[Stored items]
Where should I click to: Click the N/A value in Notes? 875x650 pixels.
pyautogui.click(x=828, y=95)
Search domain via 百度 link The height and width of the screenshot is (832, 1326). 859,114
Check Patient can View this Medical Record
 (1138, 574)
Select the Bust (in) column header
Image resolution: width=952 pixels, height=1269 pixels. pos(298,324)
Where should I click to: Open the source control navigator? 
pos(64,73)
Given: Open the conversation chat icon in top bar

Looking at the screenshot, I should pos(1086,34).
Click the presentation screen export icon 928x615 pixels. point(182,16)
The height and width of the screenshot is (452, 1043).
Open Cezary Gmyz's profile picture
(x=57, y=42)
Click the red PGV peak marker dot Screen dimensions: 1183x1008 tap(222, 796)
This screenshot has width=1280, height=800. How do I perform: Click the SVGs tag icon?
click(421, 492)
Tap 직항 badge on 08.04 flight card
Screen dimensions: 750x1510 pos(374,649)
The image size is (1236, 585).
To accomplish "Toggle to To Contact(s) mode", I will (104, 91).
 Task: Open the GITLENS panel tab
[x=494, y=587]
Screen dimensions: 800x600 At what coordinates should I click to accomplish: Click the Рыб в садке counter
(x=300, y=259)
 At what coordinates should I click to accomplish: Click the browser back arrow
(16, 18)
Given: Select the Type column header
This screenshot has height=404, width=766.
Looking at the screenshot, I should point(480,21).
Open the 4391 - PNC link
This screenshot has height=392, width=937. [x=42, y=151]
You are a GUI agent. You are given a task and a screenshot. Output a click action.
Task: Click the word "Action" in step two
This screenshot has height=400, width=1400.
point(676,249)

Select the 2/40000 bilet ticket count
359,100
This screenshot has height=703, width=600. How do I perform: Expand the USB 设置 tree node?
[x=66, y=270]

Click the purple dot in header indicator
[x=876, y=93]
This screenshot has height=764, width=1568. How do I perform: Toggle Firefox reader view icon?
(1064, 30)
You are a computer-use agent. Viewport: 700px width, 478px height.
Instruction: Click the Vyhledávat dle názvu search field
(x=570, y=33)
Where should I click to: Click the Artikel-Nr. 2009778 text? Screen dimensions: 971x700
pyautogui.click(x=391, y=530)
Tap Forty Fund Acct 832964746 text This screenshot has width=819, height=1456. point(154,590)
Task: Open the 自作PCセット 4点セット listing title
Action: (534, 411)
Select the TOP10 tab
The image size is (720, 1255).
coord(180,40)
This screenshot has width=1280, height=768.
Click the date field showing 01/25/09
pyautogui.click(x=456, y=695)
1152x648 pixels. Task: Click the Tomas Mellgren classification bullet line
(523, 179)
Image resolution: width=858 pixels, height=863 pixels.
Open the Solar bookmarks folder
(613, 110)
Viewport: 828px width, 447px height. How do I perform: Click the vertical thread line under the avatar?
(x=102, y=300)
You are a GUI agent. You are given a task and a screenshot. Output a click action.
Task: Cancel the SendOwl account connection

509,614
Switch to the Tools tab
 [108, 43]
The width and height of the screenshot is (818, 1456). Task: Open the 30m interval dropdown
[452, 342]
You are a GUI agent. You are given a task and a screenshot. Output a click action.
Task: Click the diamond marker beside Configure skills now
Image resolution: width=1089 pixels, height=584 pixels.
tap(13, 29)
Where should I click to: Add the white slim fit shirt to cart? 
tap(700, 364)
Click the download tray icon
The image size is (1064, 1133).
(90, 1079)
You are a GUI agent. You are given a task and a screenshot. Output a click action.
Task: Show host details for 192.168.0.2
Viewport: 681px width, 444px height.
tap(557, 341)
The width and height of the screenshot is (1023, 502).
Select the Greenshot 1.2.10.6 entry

- [About this task] The expected answer is an exact copy of the lines beginning at the one with "Open the Solar bookmarks folder" and running to the end of the entries above.

- [Answer box]
Open the Solar bookmarks folder
(613, 110)
Viewport: 828px width, 447px height. How do I perform: Click the vertical thread line under the avatar?
(x=102, y=300)
You are a GUI agent. You are given a task and a screenshot. Output a click action.
Task: Cancel the SendOwl account connection

509,614
Switch to the Tools tab
 [108, 43]
The width and height of the screenshot is (818, 1456). Task: Open the 30m interval dropdown
[452, 342]
You are a GUI agent. You are given a task and a screenshot. Output a click action.
Task: Click the diamond marker beside Configure skills now
Image resolution: width=1089 pixels, height=584 pixels.
tap(13, 29)
Where should I click to: Add the white slim fit shirt to cart? 
tap(700, 364)
Click the download tray icon
The image size is (1064, 1133).
(90, 1079)
You are a GUI agent. You are given a task and a screenshot. Output a click action.
Task: Show host details for 192.168.0.2
Viewport: 681px width, 444px height.
tap(557, 341)
The width and height of the screenshot is (1023, 502).
Select the Greenshot 1.2.10.6 entry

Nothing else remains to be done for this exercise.